Prioritize your risks. Ideally, every risk will be linked to a solid mitigation and response plan. In reality, you will have gaps that you need to address over time. This is where adopting a “deliver value early and iterate” approach is important. You and your delivery and maintenance teams can only address so much work at a given time. At Salesforce, a common expression is: If everything is important, nothing is important. We use V2MOMs to prioritize and focus work across the entire company, throughout teams, and even down to the level of each individual. (You can learn more about V2MOMs on Trailhead.) Use your risk assessments as a chance to work with stakeholders on prioritizing and committing to the most important work to be done.

The list of patterns and anti-patterns below shows what proper (and poor) risk assessment looks like within a Salesforce solution. You can use these to validate your designs before you build, or identify areas of your system that need to be refactored.

To learn more about Salesforce tools related to risk assessment, see Tools Relevant to Reliable.

Failure Mitigation

A failure point is any place in the system that can cause significant parts of your system to perform unexpectedly (or not at all) when a service disruption or problem occurs. In reality, almost any point in a system could turn into a failure point. Good mitigation isn’t about attempting to pinpoint every potential failure point in a system. It is instead establishing ways to quickly and accurately classify and prioritize failure points and responses to allow maintenance and support teams to respond effectively. (For more on this, see incident response.)
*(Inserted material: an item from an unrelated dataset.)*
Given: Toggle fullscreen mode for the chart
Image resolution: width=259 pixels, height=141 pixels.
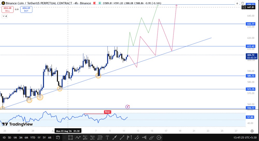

To develop better failure mitigation strategies, consider:

Classify triggers in terms of people, process, and technology. As you categorize risks in terms of people, process, and technology, apply this same thinking to how high-priority failure points could be triggered. This approach will help with both identifying potential failure triggers, and organizing how you develop responses. Seemingly divergent failure triggers have similar mitigation approaches, based on their trigger classification.

Trigger Classfication/Type	Mitigation
People	Policy
Process	Playbooks, Continuity Plans
Technology	Redundancy

Identify what basic, intermediate, and mature mitigation look like. It will take time to build out mitigation strategies. Defining different levels will help you and your team see where you can put controls in place immediately, and how to focus your efforts over time. Always look for opportunities to use automation in your mitigation approaches — as early as is feasible. To illustrate what this looks like in practice, the following example shows a people-oriented trigger, and what policy-based mitigation looks like at basic, intermediate, and mature levels.

Trigger	Mitigation	Basic	Intermediate	Mature
User access change (new employee, departing employee)	SLA and requirements around provisioning/deprovisioning users	Provisioning/deprovisioning policy is enforced manually, according to manual SLAs	Scheduled jobs process user changes according to policy, according to scheduled SLAs	User provisioning/deprovisioning is automated via SSO/IDM solution

The list of patterns and anti-patterns below shows what proper (and poor) failure mitigation looks like within a Salesforce solution. You can use these to validate your designs before you build, or identify places in your system that need to be refactored.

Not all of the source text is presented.